Data excerpts

Start of Block

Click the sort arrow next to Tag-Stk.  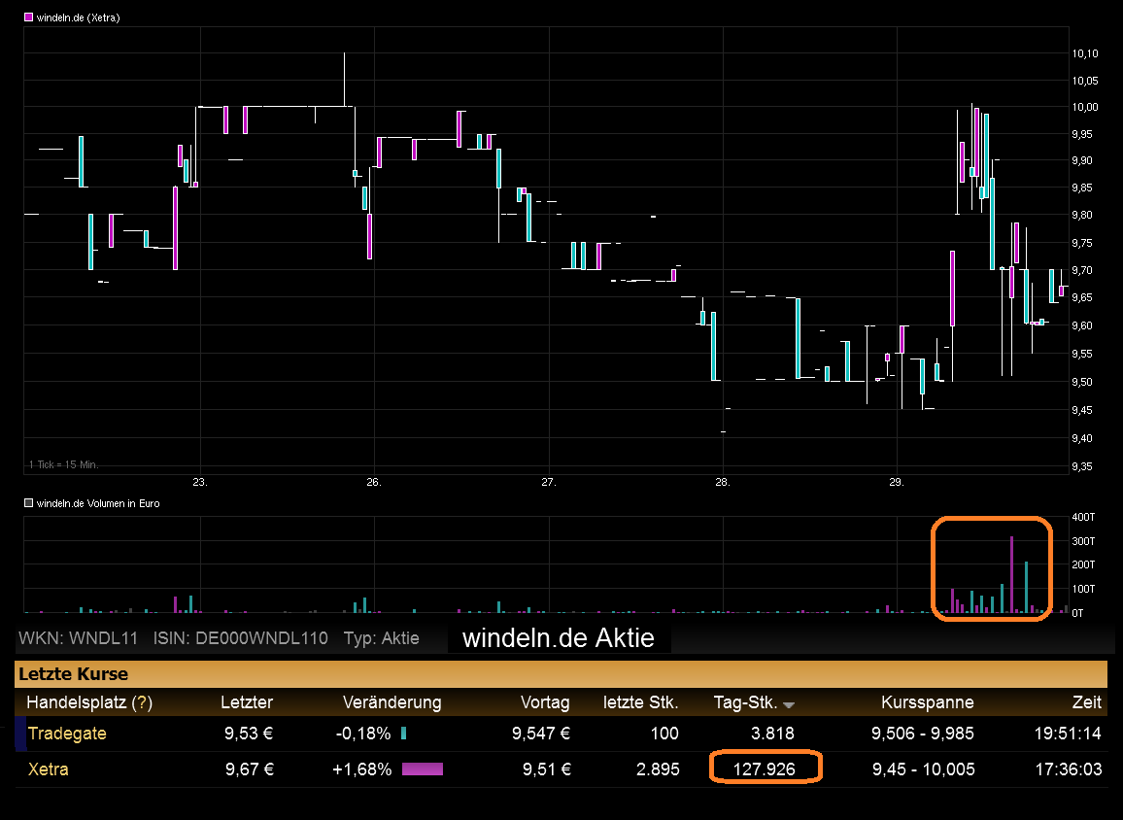(x=788, y=704)
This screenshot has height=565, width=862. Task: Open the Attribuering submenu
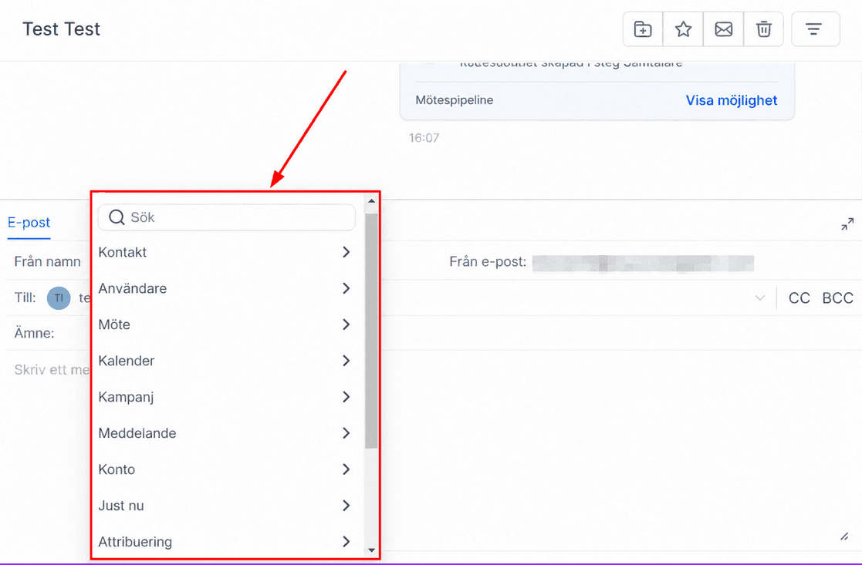tap(225, 542)
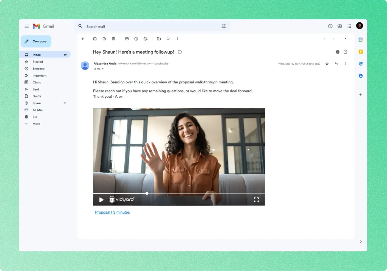387x271 pixels.
Task: Open Google Keep in the side panel
Action: 361,51
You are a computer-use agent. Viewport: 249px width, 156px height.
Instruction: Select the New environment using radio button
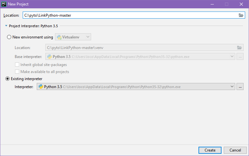pos(9,37)
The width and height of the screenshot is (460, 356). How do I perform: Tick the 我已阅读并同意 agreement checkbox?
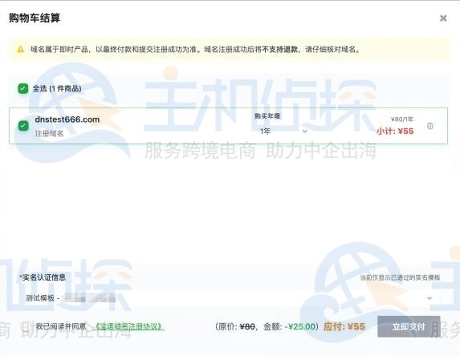[27, 326]
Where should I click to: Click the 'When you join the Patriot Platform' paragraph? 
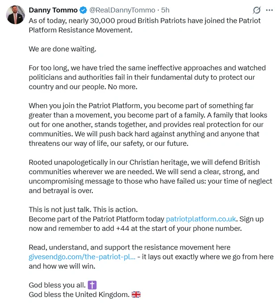[x=148, y=124]
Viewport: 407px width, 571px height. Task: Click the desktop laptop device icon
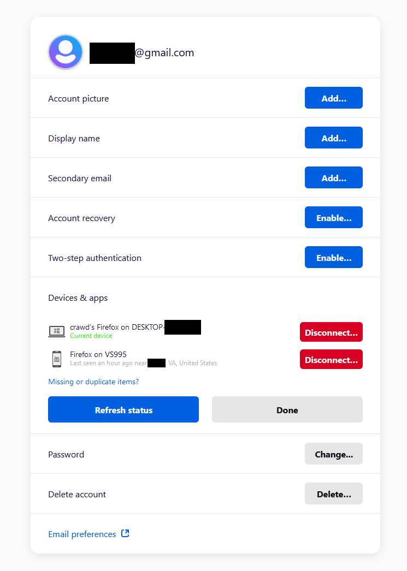coord(56,331)
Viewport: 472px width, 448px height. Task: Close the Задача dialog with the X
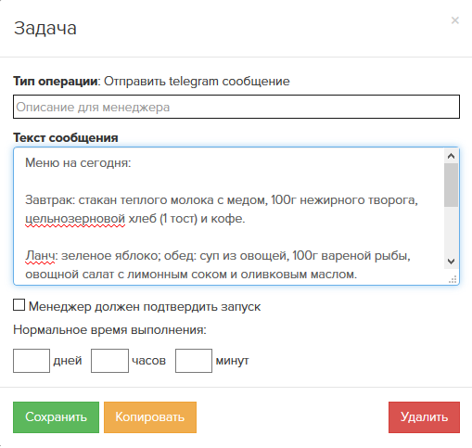(x=454, y=20)
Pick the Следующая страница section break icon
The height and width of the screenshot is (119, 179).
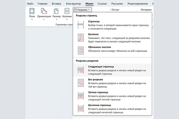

End of Block

From the line that contains "Pick the Следующая" to the last line of the data, print each line exactly, both ends included, and omit the pictures.

Pick the Следующая страница section break icon
The height and width of the screenshot is (119, 179).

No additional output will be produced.